Administrator 334 posts
Registered: Jan 2006
And dedi, it's really stupid to ONLY look at how current fed operates, if you don't know the history about it. It will give you much wider perspective.
Member 66 posts
Registered: Feb 2006
"The first U.S. institution with central banking responsibilities was the First Bank of the United States, chartered by Congress and signed into law by President George Washington on February 25, 1791 at the urging of Alexander Hamilton." If i recall correctly,about a 10years later hamilton was killed in a pistol duel with some dude of the opposing party or something wouldnt that sound cool eh?
Member 462 posts
Registered: Jan 2006
Perhaps one should say that money gets created, when banks loan to each other. A single bank from it's own point of view doesn't really create anything. It receives $1000 and can lend $909 of those forward. The important point is that there is an absolute upper limit dictated by the central bank. In a way money is always created out of air. It gets it's value from the fact that there is a limited amount of it. Because of the upper limit, that holds true for fractional lending as well.

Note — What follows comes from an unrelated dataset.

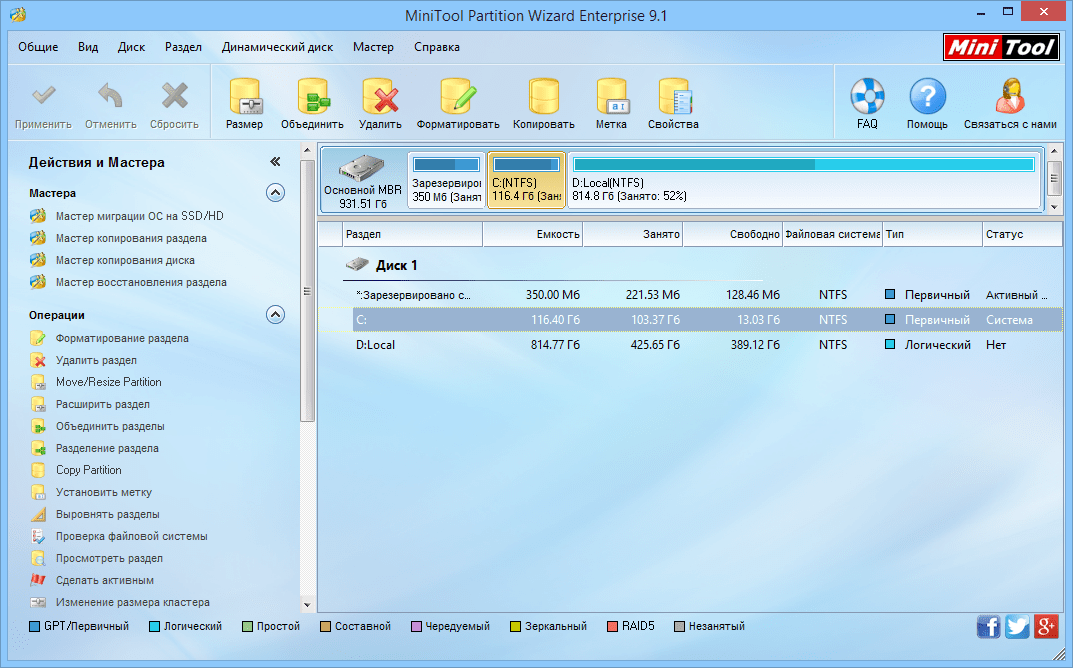Click the FAQ icon
1073x668 pixels.
coord(866,101)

Does it really matter if it's all created out of air by the central bank from the start, or if 10% is created by the central bank and the rest gets created automatically when banks loan to each other? In the end you have an amount of money, that got created out of nothing, and that does not exceed a certain hard limit.
So with that in mind, I would say that from the documentary a bigger problem is giving the money monopoly of a country into private hands, than fractional lending. Perhaps the fractional lending was even misinterpreted in the documentary.
Administrator 334 posts
Registered: Jan 2006
bla bla its all technical details how they create the money, the fact is they do. If they lend to each other, or invest in stupid stuff etc. They have lots of ways to increase the money flow.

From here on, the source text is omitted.